Architectural Overview#

The benchmark is constructed in a modular fashion, with each module configured via a .yaml config using Hydra.

The predominant ingredients are:

Datasets#

Protein and ProteinBatch Data structures#

We make extensive use of Graphein for data processing and featurisation in the framework. To familiarise yourself with the data structures used in the framework, please see the tutorials provided by Graphein. In essence, these objects inherit from torch_geometric.data.Data and torch_geometric.data.Batch respectively, and are used to represent a single protein or a batch of proteins.

ProteinDataModule Base classes#

The framework provides base classes for datasets and datamodules, which can be extended to create new datasets.

The datamodule is the only object that needs to be configured to add a new dataset. The proteinworkshop.datasets.base.ProteinDataModule class is a subclass of pytorch_lightning.LightningDataModule and is used to represent a datamodule for a dataset of proteins. This class is used to create dataloaders for training, validation and testing.

To do so, the datamodule for the new dataset should inherit from proteinworkshop.datasets.base.ProteinDataModule and implement the following methods:

The methods proteinworkshop.datasets.base.ProteinDataModule.train_dataset(), proteinworkshop.datasets.base.ProteinDataModule.val_dataset() and proteinworkshop.datasets.base.ProteinDataModule.test_dataset() should return a proteinworkshop.datasets.base.ProteinDataset object, which is a subclass of torch.utils.data.Dataset and is used to represent a dataset of proteins.

The methods proteinworkshop.datasets.base.ProteinDataModule.train_dataloader(), proteinworkshop.datasets.base.ProteinDataModule.val_dataloader() and proteinworkshop.datasets.base.ProteinDataModule.test_dataloader() should return a graphein.protein.tensor.dataloader.ProteinDataLoader object, which is used to represent a dataloader for a dataset of proteins.
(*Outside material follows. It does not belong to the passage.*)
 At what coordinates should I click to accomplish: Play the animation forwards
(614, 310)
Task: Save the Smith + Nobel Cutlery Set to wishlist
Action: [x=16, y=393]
The methods proteinworkshop.datasets.base.ProteinDataModule.download() proteinworkshop.datasets.base.ProteinDataModule.parse_dataset(), handles all of the dataset-specific logic for downloading, and parsing labels, ids/filenames and chains.

Models#

proteinworkshop.models.base.BaseModel and proteinworkshop.models.base.BenchMarkModel Base classes#

These objects orchestrate model training and validation logic. The proteinworkshop.models.base.BaseModel class is a subclass of pytorch_lightning.LightningModule. The proteinworkshop.models.base.BenchMarkModel class is a subclass of proteinworkshop.models.base.BaseModel and is used as the primary orchestrator in the framework.

To use a different structural encoder, the user should overwrite proteinworkshop.models.base.BenchMarkModel.encoder with a new encoder class. The encoder class should be a subclass of torch.nn.Module and should implement the following methods:

The forward method should be of the form:

from proteinworkshop.types import EncoderOutput

def forward(self, x: [Batch, ProteinBatch]) -> EncoderOutput:
    node_emb = x.x
    graph_emb = self.readout(node_emb, x.batch)
    return EncoderOutput({"node_embedding": node_emb, "graph_embedding": graph_embedding})

Consuming a Batch object and returning a dictionary with keys node_embedding and graph_embedding.

Note

Both keys in the output dictionary are not required to be present, depending on whether the task is node-level or graph-level.